**Text segment:**
+ + + +

Sunday, September 05, 2021

Book Review: The Last Unicorn

 The Last Unicorn: A Search for One of Earth's Rarest Creatures

deBuys, William (2015: Little, Brown and Company, 364pp.)

Anyone pondering trekking into the wild after a rare or reported animal will learn what it’s like in deBuys’ account of his travels in search of the saola. The saola or Vu Quang ox (Pseudoryx nghetinhensis) was discovered only in 1992.  With a small team led by conservation biologist William Robichaud, journalist deBuys sets off to survey the watershed of a river called Nam Nyang, a place no Westerner has ever seen.  The team wants to examine probable saola habitat, understand the health of the ecosystem, collect as much information as they can to support conservation, and remove the snares and traps of poachers when they can. The journey by boat and foot into central Laos includes an unending series of dangers, including unreliable companions, treacherous terrain, and unexploded bombs. Yet the author finds, and memorably chronicles, human friendship and natural beauty even in the most trying of circumstances.  

Elsewhere in this book, deBuys chronicles the discovery and confirmation of the saola and the other new mammals from Vietnam and Laos. He explains how little science knows about the needs, range, habits, and characteristics of wild-living saolas. Occasional kills or lucky captures, plus some camera-trap photos, are all science has to go on.

+ + + +

**Task requirements:**
1. Answer these questions about the saola book review:
(a) In what year was the saola discovered?
(b) Who led the small team deBuys traveled with?
(c) Besides occasional kills or lucky captures, what does science have to go on about wild-living saolas?
2. Can you carry on the review of The Last Unicorn from its last sentence?
You won't need the listing that comes after this review.

+ + + +

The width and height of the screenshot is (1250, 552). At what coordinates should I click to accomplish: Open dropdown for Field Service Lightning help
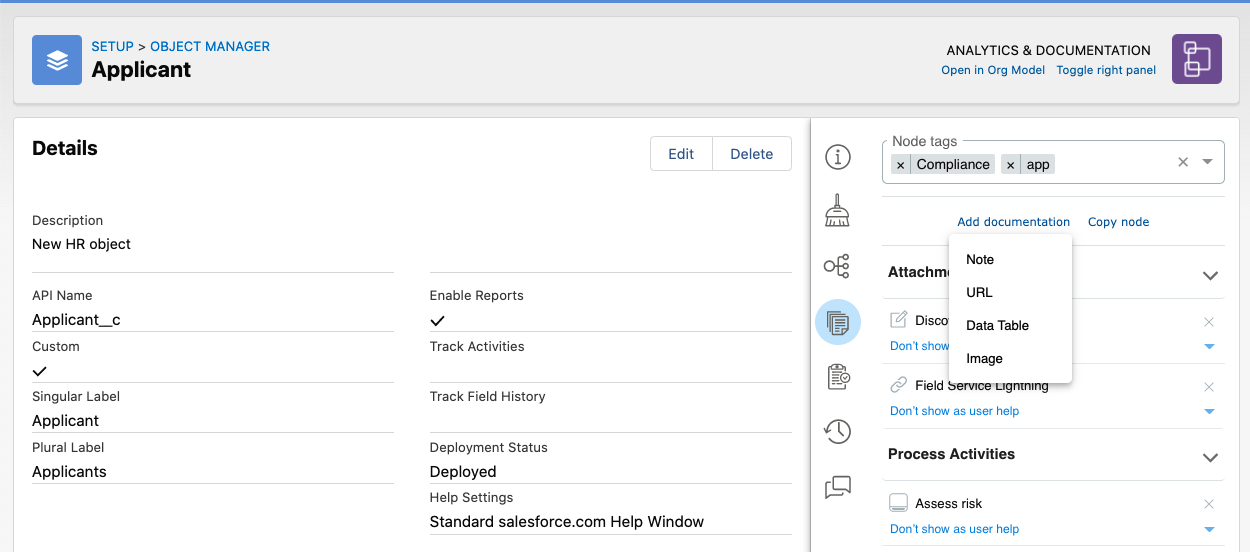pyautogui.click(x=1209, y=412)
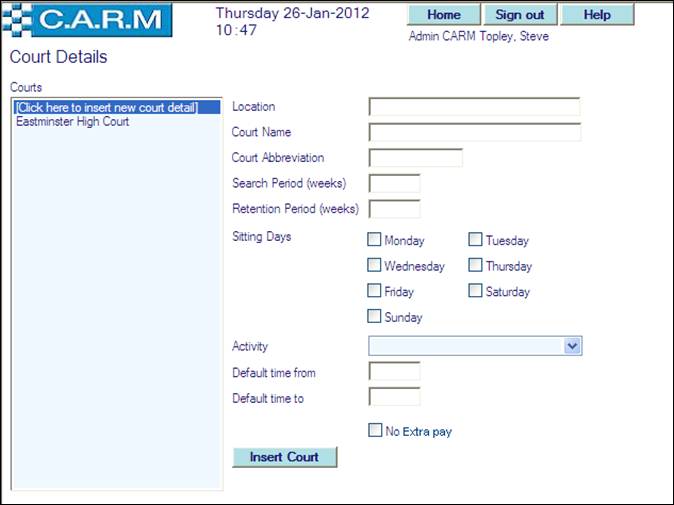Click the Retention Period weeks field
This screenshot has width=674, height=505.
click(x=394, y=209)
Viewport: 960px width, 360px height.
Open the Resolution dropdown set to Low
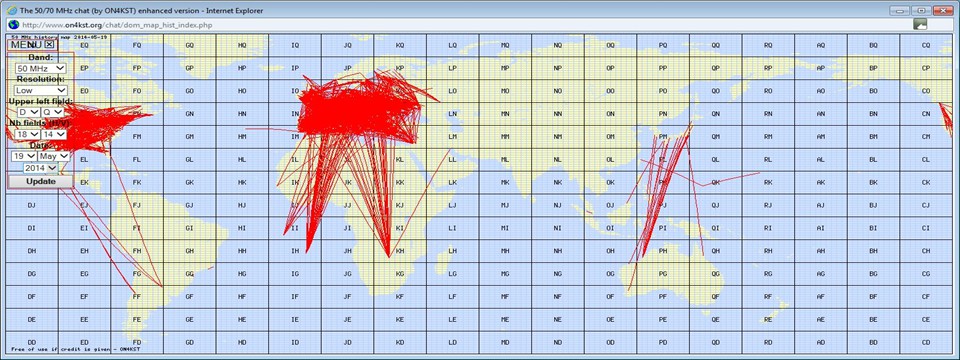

+ + + +

**Answers to the exercise:**
1.
(a) 1992
(b) Conservation biologist William Robichaud
(c) Some camera-trap photos

2.
The author also describes the precarious context, natural, economic, and political, in which the animal and its remaining habitat exist. The saola's already-tiny population appears to be shrinking.  Poachers don't target saolas, but snares are indisciminate, and legal and illegal resource extraction is nudging deeper into the remote and relatively undisturbed regions of the country.

One Laotian guide mentions the phi kong koy, a red-haired, humanlike primate known as nguoi rung in Vietnam. Everyone, it seems, believes in this animal, although deBuys meets no eyewitnesses.

The party ends its trip without seeing a saola, but accomplishes its other objectives, and one of the fortunate legacies is this gripping and informative book.